Given data:

•••

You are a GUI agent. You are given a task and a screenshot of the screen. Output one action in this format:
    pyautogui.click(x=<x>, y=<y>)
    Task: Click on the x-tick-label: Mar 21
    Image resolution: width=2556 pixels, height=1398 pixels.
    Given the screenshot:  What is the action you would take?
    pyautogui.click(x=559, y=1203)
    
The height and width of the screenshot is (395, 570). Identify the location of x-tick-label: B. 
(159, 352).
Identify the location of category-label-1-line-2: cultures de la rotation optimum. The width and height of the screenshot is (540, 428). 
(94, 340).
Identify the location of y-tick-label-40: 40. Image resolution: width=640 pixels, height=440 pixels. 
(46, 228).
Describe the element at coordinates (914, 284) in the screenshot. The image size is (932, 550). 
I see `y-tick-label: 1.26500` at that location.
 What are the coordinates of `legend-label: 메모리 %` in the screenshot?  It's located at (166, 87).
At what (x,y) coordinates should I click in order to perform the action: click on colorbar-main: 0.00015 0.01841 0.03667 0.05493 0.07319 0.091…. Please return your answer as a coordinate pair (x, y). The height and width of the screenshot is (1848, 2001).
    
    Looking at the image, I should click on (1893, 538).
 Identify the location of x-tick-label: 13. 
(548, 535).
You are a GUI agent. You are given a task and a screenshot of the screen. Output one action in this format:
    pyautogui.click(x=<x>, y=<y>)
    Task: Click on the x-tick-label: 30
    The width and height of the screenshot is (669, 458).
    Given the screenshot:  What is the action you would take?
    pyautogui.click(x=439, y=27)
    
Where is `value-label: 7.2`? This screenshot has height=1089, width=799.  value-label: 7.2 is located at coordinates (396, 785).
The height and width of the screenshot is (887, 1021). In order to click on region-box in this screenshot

•••

Task statement: Rewrite the records starting at the line that has "Identify the location of y-tick-label-40: 40." and stopping after the line that has "coordinates (396, 785).", with "Identify the location of" changed to "Find the position of" and nothing else altered.

Answer to the problem:
Find the position of y-tick-label-40: 40. Image resolution: width=640 pixels, height=440 pixels. 
(46, 228).
Describe the element at coordinates (914, 284) in the screenshot. The image size is (932, 550). 
I see `y-tick-label: 1.26500` at that location.
 What are the coordinates of `legend-label: 메모리 %` in the screenshot?  It's located at (166, 87).
At what (x,y) coordinates should I click in order to perform the action: click on colorbar-main: 0.00015 0.01841 0.03667 0.05493 0.07319 0.091…. Please return your answer as a coordinate pair (x, y). The height and width of the screenshot is (1848, 2001).
    
    Looking at the image, I should click on (1893, 538).
 Find the position of x-tick-label: 13. 
(548, 535).
You are a GUI agent. You are given a task and a screenshot of the screen. Output one action in this format:
    pyautogui.click(x=<x>, y=<y>)
    Task: Click on the x-tick-label: 30
    The width and height of the screenshot is (669, 458).
    Given the screenshot:  What is the action you would take?
    pyautogui.click(x=439, y=27)
    
Where is `value-label: 7.2`? This screenshot has height=1089, width=799.  value-label: 7.2 is located at coordinates (396, 785).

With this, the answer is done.